You will beat this level if
you claim ownership of the contract
you reduce its balance to 0
Things that might help
How to send ether when interacting with an ABI
How to send ether outside of the ABI
Converting to and from wei/ether units (see help() command)
Fallback methods
// SPDX-License-Identifier: MIT pragma solidity ^0.6.0; import '@openzeppelin/contracts/math/SafeMath.sol'; contract Fallback { using SafeMath for uint256; mapping(address => uint) public contributions; address payable public owner; constructor() public { owner = msg.sender; contributions[msg.sender] = 1000 * (1 ether); } modifier onlyOwner { require( msg.sender == owner, "caller is not the owner" ); _; } function contribute() public payable { require(msg.value < 0.001 ether); contributions[msg.sender] += msg.value; if(contributions[msg.sender] > contributions[owner]) { owner = msg.sender; } } function getContribution() public view returns (uint) { return contributions[msg.sender]; } function withdraw() public onlyOwner { owner.transfer(address(this).balance); } receive() external payable { require(msg.value > 0 && contributions[msg.sender] > 0); owner = msg.sender; } }
题目的目标是成为这个合约的owner,并且将合约的balance清零。
在源代码中可以看到,成为合约的owner就代表着需要将合约中的owner赋值为我们的address,有三种方式:
1.调用contribute函数
2.调用receive函数
这里需要说明一下,constructor函数是合约的构造函数,是合约在初始化的时候建立的,而sender这个全局变量代表的是当前和合约交互的用户。所以说,contructor函数的sender不可能是除了创建者之外后续用户。
如要调用contribute函数,则需要向合约转账,转入的eth大于1000才可以成为onwer,而且每次只能转小于0.001eth,显然不可行。
那么如果调用receive函数,只需要转账大于0即可成为owner。那么这个receive函数怎么调用呢?
这个函数明显长得就和正常的函数不一样,没有function修饰。
这里的话首先解释一下什么是fallback
https://me.tryblockchain.org/blockchain-solidity-fallback.html
也就是说,直接向合约转账,使用address.send(ether to send)向某个合约直接转帐时,由于这个行为没有发送任何数据,所以接收合约总是会调用fallback函数。或者当调用函数找不到时就会调用fallback函数。
那么这个fallback和receive又有什么关系呢?在0.6以后的版本,fallback函数的写法就不是这么写了而是:
fallback() external { } receive() payable external { currentBalance = currentBalance + msg.value; }
fallback 和 receive 不是普通函数,而是新的函数类型,有特别的含义,所以在它们前面加 function 这个关键字。加上 function 之后,它们就变成了一般的函数,只能按一般函数来去调用。

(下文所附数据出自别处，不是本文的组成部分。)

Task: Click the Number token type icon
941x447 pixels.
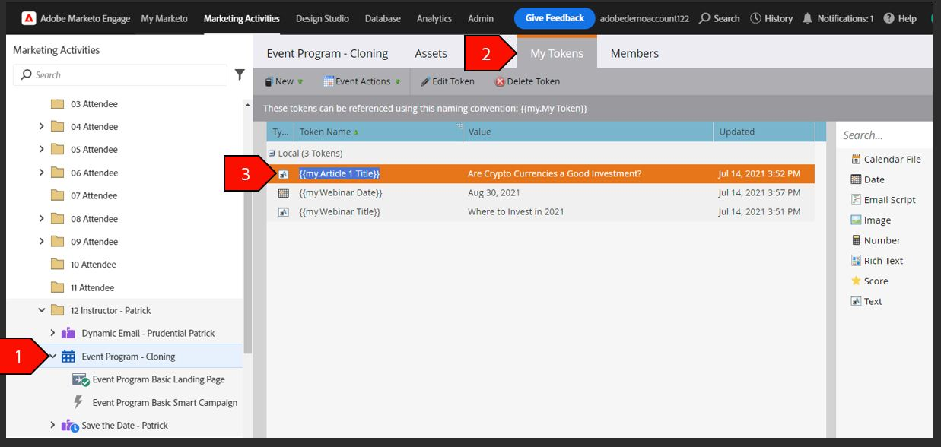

每个合约最多有一个不带任何参数不带 function 关键字的 fallback 和 receive 函数。
receive 函数类型必须是 payable 的,并且里面的语句只有在通过外部地址往合约里转账的时候执行。fallback 函数类型可以是 payable 也可以不是 payable 的,如果不是 payable 的,可以往合约发送非转账交易,如果交易里带有转账信息,交易会被 revert;如果是 payable 的,自然也就可以接受转账了。
尽管 fallback 可以是 payable 的,但并不建议这么做,声明为 payable 之后,其所消耗的 gas 最大量就会被限定在 2300。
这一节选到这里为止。